» EXTRAIT À LIRE
——

Article

Le camion jaune

Bitume et idéal

Figure du mouvement féministe et lesbien à Genève, Claire Sagnières signe avec *Le Camion jaune* un remarquable premier roman, récit vagabond sur la découverte de soi et l’amour entre femmes.
Au début des années 90, Marthe franchit un tournant difficile. Au volant de son bus-camping jaune rafistolé (son «camion», comme elle tient à l’appeler), l’ex-militante gauchiste devenue médecin dans l’austère cité de Calvin emmène sa petite fille dans des balades aventureuses… et autant d’impossibles «catagonfles» sur les routes de montagne.

——

» DONNÉES FOURNIES
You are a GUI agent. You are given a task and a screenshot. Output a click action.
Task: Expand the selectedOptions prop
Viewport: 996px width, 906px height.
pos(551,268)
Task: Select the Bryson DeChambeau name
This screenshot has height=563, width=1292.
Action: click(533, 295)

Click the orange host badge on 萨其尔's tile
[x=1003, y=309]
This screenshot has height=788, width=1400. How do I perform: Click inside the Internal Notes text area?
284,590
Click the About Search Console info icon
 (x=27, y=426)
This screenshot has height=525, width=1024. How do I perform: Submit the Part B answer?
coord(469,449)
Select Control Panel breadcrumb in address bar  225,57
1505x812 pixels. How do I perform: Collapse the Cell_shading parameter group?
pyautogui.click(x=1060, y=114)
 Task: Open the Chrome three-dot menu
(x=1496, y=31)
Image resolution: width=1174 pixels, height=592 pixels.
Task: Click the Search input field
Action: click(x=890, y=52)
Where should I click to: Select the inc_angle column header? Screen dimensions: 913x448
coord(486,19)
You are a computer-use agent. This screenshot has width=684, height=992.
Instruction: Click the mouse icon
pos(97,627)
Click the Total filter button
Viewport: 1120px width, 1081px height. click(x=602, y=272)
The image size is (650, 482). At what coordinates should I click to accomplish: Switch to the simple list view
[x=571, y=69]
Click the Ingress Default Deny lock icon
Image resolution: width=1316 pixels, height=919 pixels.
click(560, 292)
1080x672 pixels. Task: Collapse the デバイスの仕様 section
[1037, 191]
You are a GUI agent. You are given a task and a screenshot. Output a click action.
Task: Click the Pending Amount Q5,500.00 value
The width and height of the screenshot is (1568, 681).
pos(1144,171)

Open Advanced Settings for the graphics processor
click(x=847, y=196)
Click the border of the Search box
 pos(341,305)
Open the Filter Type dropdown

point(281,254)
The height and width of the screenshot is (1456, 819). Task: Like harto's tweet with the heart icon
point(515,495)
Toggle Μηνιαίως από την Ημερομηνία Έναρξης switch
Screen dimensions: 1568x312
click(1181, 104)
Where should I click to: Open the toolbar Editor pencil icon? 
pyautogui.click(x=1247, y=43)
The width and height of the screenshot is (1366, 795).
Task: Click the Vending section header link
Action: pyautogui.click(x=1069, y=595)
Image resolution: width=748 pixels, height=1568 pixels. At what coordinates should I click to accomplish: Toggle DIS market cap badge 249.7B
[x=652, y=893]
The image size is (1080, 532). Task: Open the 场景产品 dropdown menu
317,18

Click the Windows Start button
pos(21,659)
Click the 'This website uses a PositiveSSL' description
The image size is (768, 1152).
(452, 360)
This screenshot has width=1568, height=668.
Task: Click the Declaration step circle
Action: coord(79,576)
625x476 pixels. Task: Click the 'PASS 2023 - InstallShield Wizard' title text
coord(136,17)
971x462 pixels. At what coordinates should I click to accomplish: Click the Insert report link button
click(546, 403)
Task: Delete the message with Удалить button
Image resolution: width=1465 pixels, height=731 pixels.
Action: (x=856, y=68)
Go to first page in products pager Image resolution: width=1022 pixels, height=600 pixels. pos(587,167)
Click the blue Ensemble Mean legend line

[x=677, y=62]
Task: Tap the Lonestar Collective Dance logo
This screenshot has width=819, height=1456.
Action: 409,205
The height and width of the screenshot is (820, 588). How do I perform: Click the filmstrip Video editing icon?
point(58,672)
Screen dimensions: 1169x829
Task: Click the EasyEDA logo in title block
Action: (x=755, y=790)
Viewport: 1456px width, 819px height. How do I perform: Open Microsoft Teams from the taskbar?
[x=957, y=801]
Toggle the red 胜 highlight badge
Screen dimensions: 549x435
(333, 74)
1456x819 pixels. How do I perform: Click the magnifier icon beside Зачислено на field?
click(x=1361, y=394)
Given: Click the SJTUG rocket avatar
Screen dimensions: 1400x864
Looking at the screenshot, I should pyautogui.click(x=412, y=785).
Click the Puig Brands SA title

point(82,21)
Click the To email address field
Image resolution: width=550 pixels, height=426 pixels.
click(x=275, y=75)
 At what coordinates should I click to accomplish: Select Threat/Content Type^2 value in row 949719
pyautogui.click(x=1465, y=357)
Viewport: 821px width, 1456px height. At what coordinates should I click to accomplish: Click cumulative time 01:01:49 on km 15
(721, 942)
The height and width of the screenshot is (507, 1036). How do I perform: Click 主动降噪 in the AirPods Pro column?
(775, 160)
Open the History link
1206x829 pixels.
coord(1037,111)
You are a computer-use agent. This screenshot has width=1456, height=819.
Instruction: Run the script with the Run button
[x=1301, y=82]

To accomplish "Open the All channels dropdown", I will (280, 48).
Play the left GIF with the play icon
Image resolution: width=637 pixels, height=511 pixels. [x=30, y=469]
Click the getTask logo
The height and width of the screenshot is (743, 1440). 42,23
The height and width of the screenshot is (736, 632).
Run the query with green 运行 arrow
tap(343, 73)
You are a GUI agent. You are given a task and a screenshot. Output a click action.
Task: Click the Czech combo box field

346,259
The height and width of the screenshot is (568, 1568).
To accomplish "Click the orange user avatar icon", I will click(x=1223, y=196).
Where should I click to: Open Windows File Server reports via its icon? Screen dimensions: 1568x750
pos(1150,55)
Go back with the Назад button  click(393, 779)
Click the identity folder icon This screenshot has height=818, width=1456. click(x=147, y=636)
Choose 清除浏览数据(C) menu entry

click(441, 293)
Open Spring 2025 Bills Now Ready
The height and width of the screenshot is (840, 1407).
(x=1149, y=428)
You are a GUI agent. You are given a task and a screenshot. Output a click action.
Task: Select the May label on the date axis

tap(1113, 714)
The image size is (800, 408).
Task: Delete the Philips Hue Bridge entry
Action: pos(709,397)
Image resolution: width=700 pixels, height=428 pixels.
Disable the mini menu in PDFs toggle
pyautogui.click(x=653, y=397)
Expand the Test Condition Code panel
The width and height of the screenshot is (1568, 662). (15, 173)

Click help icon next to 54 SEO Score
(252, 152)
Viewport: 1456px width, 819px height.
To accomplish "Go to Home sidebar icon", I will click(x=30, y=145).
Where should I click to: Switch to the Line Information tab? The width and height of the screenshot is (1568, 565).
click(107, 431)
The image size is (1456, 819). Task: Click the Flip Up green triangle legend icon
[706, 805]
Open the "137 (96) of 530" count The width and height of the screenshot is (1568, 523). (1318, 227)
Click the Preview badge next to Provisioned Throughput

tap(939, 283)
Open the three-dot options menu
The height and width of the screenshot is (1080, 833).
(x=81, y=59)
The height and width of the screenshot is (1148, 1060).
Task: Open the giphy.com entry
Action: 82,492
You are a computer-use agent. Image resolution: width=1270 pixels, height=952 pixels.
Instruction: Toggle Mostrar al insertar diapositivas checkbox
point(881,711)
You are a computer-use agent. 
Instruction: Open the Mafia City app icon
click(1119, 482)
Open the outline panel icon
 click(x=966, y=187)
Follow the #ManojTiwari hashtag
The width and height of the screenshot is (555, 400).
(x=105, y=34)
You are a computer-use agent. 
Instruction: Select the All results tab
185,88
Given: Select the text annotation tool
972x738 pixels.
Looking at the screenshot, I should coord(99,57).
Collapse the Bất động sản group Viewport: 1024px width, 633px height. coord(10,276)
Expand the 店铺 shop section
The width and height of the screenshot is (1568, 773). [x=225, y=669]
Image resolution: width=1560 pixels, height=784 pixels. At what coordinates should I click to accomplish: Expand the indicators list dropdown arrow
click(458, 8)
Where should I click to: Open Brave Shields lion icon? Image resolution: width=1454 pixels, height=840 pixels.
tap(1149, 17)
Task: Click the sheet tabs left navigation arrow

——

» CONSIGNE
Quels noms de personnes figurent dans l'extrait consacré au roman Le Camion jaune ? Citez-les tous. Les items ci-dessus n'ont aucun lien avec l'extrait.

» CORRIGÉ
Claire Sagnières, Marthe, Calvin